January 16, 2013 by Blogfinger
I agree with Al, “it depends” on so many factors. If I get an unexpected email from an old friend that I have not heard from in awhile, I am inclined to answer right away. I don’t feel that not answering immediately to a constant contact is rude. It depends on the content and what response is required. Often no response is needed. Our inboxes are inundated with email and I don’t expect everyone to just say “hi I got your email”. If they did, then do I send them an email saying “thanks” and then sit around and fret over if they say “you’re welcome”? What would Emily Post say?
I believe that you should always respond to a message. Either with a personal message of your own or a polite “Thank You” or “I got your message” or “Thanks for the link….as soon as I have time to read it, I will send you a longer response”. Because you are right, Paul, you don’t always know what the other person is thinking. If it’s just a “Hi, how are you?”, maybe the sender is worried about you or they, themselves, just want a friend to talk to.
I do believe good manners, whether in person or via the internet, have really gone to the wayside since I was a kid!
Al: The problem with your complicated manners solution is that it focuses on only your reactions. But you often don’t know what the sender’s expectations are. Maybe you can guess if it’s your mother, but you usually can’t predict what the sender is thinking. Email manners, like all manners, are about courtesy towards the other party. Haven’t you experienced someone who got annoyed with your delay in responding to an email? I have.

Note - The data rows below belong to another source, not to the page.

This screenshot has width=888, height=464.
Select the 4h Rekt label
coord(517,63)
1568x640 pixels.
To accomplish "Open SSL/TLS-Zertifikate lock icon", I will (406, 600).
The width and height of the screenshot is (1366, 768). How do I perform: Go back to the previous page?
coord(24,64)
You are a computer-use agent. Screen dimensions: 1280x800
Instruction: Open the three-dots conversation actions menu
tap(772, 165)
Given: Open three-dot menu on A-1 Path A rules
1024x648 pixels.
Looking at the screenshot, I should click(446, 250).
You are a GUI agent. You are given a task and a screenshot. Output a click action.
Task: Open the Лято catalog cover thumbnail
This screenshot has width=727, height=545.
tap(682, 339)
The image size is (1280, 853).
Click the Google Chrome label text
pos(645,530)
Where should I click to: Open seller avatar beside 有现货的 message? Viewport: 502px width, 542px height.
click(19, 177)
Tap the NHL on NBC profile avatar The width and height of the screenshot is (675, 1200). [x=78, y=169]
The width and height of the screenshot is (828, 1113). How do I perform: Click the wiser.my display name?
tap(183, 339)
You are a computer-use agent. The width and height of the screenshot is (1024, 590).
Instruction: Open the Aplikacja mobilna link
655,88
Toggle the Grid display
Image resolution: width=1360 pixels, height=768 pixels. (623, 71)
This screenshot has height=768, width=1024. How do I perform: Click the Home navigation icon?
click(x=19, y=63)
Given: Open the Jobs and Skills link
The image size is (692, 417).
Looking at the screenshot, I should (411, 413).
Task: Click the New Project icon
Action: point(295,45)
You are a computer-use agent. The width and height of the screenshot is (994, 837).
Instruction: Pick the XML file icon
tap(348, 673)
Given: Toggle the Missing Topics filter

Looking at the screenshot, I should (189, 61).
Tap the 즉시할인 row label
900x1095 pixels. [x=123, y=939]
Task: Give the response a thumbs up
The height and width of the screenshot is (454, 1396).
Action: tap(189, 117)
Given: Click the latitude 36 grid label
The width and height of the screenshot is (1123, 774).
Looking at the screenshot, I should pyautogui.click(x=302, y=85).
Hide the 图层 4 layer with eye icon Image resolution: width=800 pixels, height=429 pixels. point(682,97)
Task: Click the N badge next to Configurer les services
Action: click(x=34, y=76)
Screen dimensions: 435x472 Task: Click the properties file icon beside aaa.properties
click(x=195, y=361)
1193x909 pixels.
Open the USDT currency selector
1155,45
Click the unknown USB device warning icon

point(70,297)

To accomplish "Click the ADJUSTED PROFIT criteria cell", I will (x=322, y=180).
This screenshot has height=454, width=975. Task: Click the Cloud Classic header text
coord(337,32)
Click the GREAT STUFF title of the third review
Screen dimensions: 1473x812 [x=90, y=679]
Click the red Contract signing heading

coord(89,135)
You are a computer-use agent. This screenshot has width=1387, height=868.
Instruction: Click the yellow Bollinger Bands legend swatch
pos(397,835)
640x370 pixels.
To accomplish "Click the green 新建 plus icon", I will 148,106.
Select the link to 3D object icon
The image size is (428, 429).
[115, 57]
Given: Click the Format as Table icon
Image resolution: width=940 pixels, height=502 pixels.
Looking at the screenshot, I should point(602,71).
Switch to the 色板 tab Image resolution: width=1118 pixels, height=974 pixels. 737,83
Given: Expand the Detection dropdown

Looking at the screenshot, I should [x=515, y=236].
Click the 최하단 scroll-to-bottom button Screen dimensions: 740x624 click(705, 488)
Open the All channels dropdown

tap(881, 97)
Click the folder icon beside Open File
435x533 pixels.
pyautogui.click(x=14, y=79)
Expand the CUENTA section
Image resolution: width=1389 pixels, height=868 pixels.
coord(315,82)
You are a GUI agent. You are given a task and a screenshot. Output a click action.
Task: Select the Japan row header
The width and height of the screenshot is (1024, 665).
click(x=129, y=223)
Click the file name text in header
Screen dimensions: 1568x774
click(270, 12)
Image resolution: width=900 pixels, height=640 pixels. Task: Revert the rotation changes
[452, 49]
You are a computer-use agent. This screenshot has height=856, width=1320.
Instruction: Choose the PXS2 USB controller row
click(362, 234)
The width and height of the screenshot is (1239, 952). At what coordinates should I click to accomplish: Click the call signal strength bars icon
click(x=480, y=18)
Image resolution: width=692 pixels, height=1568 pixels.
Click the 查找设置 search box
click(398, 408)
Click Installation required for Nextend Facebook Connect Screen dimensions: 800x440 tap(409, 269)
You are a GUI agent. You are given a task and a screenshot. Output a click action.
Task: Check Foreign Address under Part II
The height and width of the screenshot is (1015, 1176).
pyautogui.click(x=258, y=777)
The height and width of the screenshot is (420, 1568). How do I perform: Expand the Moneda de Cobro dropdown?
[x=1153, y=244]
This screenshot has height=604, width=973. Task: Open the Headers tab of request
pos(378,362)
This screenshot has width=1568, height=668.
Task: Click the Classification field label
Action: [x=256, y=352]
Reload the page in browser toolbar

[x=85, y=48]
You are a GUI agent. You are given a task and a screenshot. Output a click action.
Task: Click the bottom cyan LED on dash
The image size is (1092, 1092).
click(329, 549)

Another variation on this theme is when the recipient doesn’t bother opening the email right away or ever. Also, are you obligated to take the time to read a link that someone sends you? Truth be told, most of the time I hate to receive links, because it is time and work to read them and then send back a polite thank you, or probably what is expected–an analysis of the link.
The answer, of course, is “it depends.” If an email is about an urgent matter, or is sent in a business context, usually waiting three days is too long. However, if, for example, an occasional acquaintance or family member is getting back in touch after some time and is just sort of catching up, I don’t see any reason it can’t politely be answered some days later when it’s convenient for you. Context is everything.
Expectations also play a role. It doesn’t surprise me if my mother doesn’t respond to my emails in a timely fashion. She may go days without turning on her computer. On the other hand, if I’ve sent an email to someone who obsessively stares at his or her BlackBerry or iPhone, well, I know he or she has probably seen my message and is taking their own sweet time in responding. If you are the obsessive checker, then you need to be aware that a lack of a response may indicate to the sender that you are intentionally ignoring his or her message.